=== Begin Enclosure ===

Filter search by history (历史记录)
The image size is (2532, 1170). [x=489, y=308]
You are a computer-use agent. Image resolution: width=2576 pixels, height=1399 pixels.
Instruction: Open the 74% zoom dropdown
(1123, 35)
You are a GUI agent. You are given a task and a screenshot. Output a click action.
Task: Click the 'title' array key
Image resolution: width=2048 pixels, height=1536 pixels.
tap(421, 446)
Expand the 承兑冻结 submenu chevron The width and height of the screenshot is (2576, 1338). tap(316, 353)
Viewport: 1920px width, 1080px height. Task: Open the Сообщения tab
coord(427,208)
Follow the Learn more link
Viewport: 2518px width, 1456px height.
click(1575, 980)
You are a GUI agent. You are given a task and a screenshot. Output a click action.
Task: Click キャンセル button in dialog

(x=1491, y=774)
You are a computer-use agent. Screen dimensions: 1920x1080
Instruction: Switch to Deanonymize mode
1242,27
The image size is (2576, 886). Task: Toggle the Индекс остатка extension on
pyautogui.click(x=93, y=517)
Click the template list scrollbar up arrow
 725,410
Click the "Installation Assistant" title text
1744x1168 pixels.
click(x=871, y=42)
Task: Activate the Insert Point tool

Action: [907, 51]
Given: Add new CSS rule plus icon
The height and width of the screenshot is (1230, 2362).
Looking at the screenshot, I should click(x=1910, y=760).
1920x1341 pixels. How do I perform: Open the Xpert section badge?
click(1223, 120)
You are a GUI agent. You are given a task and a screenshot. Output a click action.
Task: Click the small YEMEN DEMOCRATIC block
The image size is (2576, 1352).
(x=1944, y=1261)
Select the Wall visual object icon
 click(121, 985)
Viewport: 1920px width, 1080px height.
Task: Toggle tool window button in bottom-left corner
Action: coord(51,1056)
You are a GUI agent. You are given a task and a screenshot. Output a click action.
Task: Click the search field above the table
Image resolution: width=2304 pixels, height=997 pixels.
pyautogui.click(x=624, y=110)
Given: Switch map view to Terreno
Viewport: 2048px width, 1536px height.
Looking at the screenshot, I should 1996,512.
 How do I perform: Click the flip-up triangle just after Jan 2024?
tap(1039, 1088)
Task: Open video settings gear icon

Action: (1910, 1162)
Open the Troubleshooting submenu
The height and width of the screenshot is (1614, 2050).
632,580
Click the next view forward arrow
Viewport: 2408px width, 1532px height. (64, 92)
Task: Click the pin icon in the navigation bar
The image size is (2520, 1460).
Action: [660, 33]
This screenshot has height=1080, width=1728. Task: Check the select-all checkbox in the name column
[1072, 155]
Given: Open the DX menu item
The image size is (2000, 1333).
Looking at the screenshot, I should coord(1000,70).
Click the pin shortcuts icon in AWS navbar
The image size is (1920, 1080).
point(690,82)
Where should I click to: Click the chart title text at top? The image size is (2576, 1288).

=== End Enclosure ===

> Problem to work on
The expected output is the lines from the one with "This screenshot has" through the end of the data, exactly as written and nothing more.

> Task solution
This screenshot has height=1080, width=1728. Task: Check the select-all checkbox in the name column
[1072, 155]
Given: Open the DX menu item
The image size is (2000, 1333).
Looking at the screenshot, I should coord(1000,70).
Click the pin shortcuts icon in AWS navbar
The image size is (1920, 1080).
point(690,82)
Where should I click to: Click the chart title text at top? The image size is (2576, 1288).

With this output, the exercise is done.